The Caspers brought suit against fourteen named defendants, including: Mark Wearing, his co-employers Bestway and TLC, Bestway’s CEO Jeffrey Wenham, and TLC’s excess insurer, National Union Fire Insurance Company of Pittsburgh PA (“National Union”). The appeals in this case stem from three orders issued by the trial court, all of which were affirmed by the court of appeals: 1) its order granting National Union’s request for a 7-day extension to file its answer and denying the Caspers’ motion for default judgment against National Union on the grounds that National Union had demonstrated excusable neglect; 2) its order granting summary judgment to National Union on the grounds that under Kenison v. Wellington Ins. Co., 218 Wis. 2d 700, 582 N.W.2d 69 (Ct. App. 1998) the Caspers could not maintain a direct action against National Union because its insurance policy was not issued or delivered in Wisconsin; and 3) its order denying Wenham’s motion for summary judgment on the Caspers’ claims for negligent training and supervision. The Wisconsin Supreme Court considered each of these issues separately, and affirmed in part, reversed in part, and remanded with instructions consistent with its decision.

The court affirmed on the first issue, holding that the trial court did not erroneously abuse its discretion by finding that National Union’s “lost in the mail” excuse amounted to excusable neglect such that granting an extension and denying the motion for default judgment was appropriate. The court noted that “although courts should be skeptical of glib claims that attribute fault to the United States Postal Service,” it was satisfied that a reasonably prudent person could neglect a deadline when correspondence gets lost, as was the case with National Union here.

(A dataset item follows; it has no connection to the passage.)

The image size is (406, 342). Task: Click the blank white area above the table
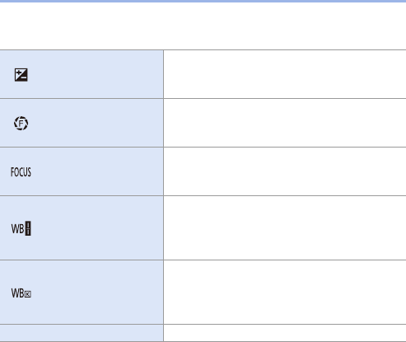tap(203, 26)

Second, the court reversed on the direct action issue and thereby explicitly overruled Kenison. In doing so, the court acknowledged that the court of appeals properly applied Kenison as it lacked authority to ignore it. In Kenison, the court of appeals concluded that Wis. Stat. § 631.01 limited the application of the direct action statute, § 632.24, to insurance policies issued or delivered in Wisconsin. The Casper court disagreed. After carefully examining the plain language and the legislative history of Wis. Stat. §§ 631.01, 632.24, and 803.04(2), the court concluded that “Section 803.04(2) explicitly and § 632.24 by necessary implication are intended to apply to liability insurance policies delivered or issued for delivery outside Wisconsin, so long as the ‘accident, injury or negligence occurred in this state.’” Accordingly, the Caspers should have been allowed to maintain a direct action against National Union even though its policy was neither issued nor delivered in Wisconsin because the accident occurred in Wisconsin.

With regard to the third issue, the Wisconsin Supreme Court agreed with the lower courts that there are some instances where corporate officers like Wenham can be held personally liable for non-intentional torts committed in the course of employment. Both the trial court and the court of appeals had ended their inquiries there, finding that issues of fact existed regarding Wenham’s alleged negligent supervision and training of Wearing such that summary judgment was not appropriate on those claims. However, the Wisconsin Supreme Court considered and ultimately reversed on public policy grounds, holding that even if Wenham’s approval of the route that allegedly violated the FMCSR was a cause of the accident, “the results are so unusual, remote, or unexpected that, in justice, liability ought not be imposed.”

Justice Bradley issued an opinion concurring in part and dissenting in part, and Chief Justice Abrahamson joined in Justice Bradley’s concurrence/dissent.